Eine Geschichte über "Inneres Wachstum" von Ulrich Peters 

 

In einem Lagerschuppen nahe einem Garten lebte einmal eine zufriedene und bequeme Tulpenzwiebel. Vielleicht wäre sie dort alt geworden, wenn sie der Gärtner nicht eines Tages ergriffen hätte, um sie einzupflanzen.

„Es ist an der Zeit“, sagte er zu ihr. „Heute ist die Stunde für dich gekommen, das Leben kennen zu lernen.“ „Deine rätselhaften Worte machen mir Angst“, entgegnete die Tulpenzwiebel mit zitternder Stimme. „Das Leben zu lernen scheint mir nicht so verheißungsvoll zu sein, wie du es sagst. Es ist so ungewiss, was aus mir werden wird. Stimmt es denn, dass man in die tiefe dunkle Erde muss und ganz schmutzig wird? In dem Lagerschuppen, in dem ich bisher lebte, war alles sauber. Ich war bei meinen Freunden und fühlte mich geborgen.“ „Du wirst dein Leben in dieser sauberen, wohl behüteten Umgebung nicht finden. Du wirst dich auf die Suche machen müssen, sonst vertrocknest du zu einer alten, dürren Zwiebel. Das Leben würde nie in dir aufbrechen, wenn du so bleiben willst, wie du jetzt bist. Du wirst es nur finden, wenn du bereit bist, zu wachsen.“

„Aber wenn du mich eingräbst, dann sterbe ich“, wehrte sich die Tulpenzwiebel immer noch. „Was heißt schon sterben“, entgegnete der Alte. „Du siehst es nur von einer Seite. Aus dem Dunkel der Erde wächst dein neues Leben. Du stirbst nicht, du wirst verwandelt. Je mehr du deine alte Gestalt aufgibst, desto mehr kann eine neue geboren werden, die dir selbst und den Menschen gefallen wird. Werde die, die du wirklich bist!“ „Das klingt fremd für mich, Gärtner: Werde die, die du wirklich bist? Ich bin doch schon jemand, eine Tulpenzwiebel.“

„In dir steckt noch viel mehr, als du jetzt zu sehen vermagst.
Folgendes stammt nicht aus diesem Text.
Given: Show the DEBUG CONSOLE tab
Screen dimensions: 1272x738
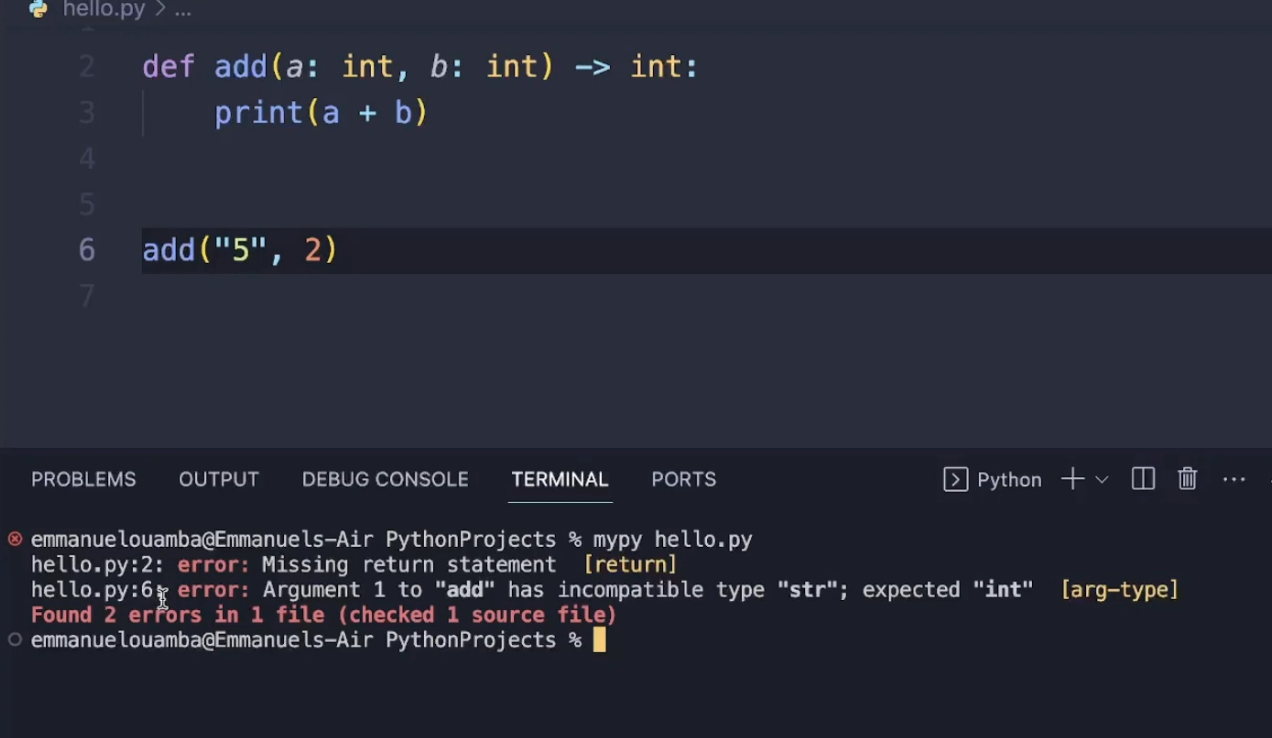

Du darfst nicht glauben, dass das, was du noch nicht erkennen kannst, deshalb nicht vorhanden sei. Alles Sichtbare wächst aus dem Verborgenen. Du bist ein Same voll blühender Zukunft, voll unendlicher Lebensmöglichkeiten, die tief verborgen in dir schlafen und nur darauf warten, geweckt zu werden.“ „Aber ist das Licht der Sonne denn nicht genug, um meine Lebenskraft zu wecken? Warum muss ich das Dunkel und die Schwere der Erde ertragen?“

„So einfach, wie du denkst, ist es mit dem Leben nicht“, erklärte der Gärtner. „Manches, was dir heute weh tut und als Unglück erscheint, kann morgen dein Glück bedeuten. Nicht nur das Licht der Sonne fördert unsere Fähigkeiten und unsere Lebensenergie, sondern auch das Dunkel und die Erde helfen uns zum Wachsen und Reifen, wie nur sie es vermögen.“

Nachdem er das gesagt hatte, grub der alte Gärtner ein Loch und pflanzte die Tulpenzwiebel ein. Kurze Zeit sah sie noch einen Lichtpunkt über sich, dann aber umgab sie undurchdringliche Finsternis. Die lange, beschwerliche Zeit des Wachsens begann. „Jetzt ist es bald zu Ende mit mir“, jammerte die kleine Tulpenzwiebel. „Es hätte so schön sein können, aber nun vergeht mein Leben in der Erde!“ Und sie schien sogar Recht zu haben. Denn ihre Gestalt veränderte sich mehr und mehr. Sie war

nicht länger eine glatte, wohlgeformte Zwiebel, sondern begann runzlig und schrumpelig zu werden. Aber sie bemerkte auch, wie sich tief in ihr etwas regte und bewegte, von dem sie nicht sagen konnte, was es war. Dieses Gefühl in ihrem Innern versetzte sie für viele Wochen in unbekannte Unruhe. Nach langen, traurig-düsteren Tagen durchfuhr sie ein heftiger Schmerz, als ob eine Lanze sie aus ihrer Mitte heraus durchbohre. Diese Wunde eröffnete ihr einen neuen Lebensraum. Der Panzer ihres bisherigen Lebens war durchbrochen. An die Stelle abgrundtiefer Finsternis trat wenig später taghelles, wärmendes Licht: Ihr erster Trieb hatte nämlich die Zwiebelschale und den Erdboden durchdrungen. Das flimmernde Sonnenlicht, ein erfrischend prickelnder Luftzug und das vielstimmige Lied der Vögel umwarben sie nun.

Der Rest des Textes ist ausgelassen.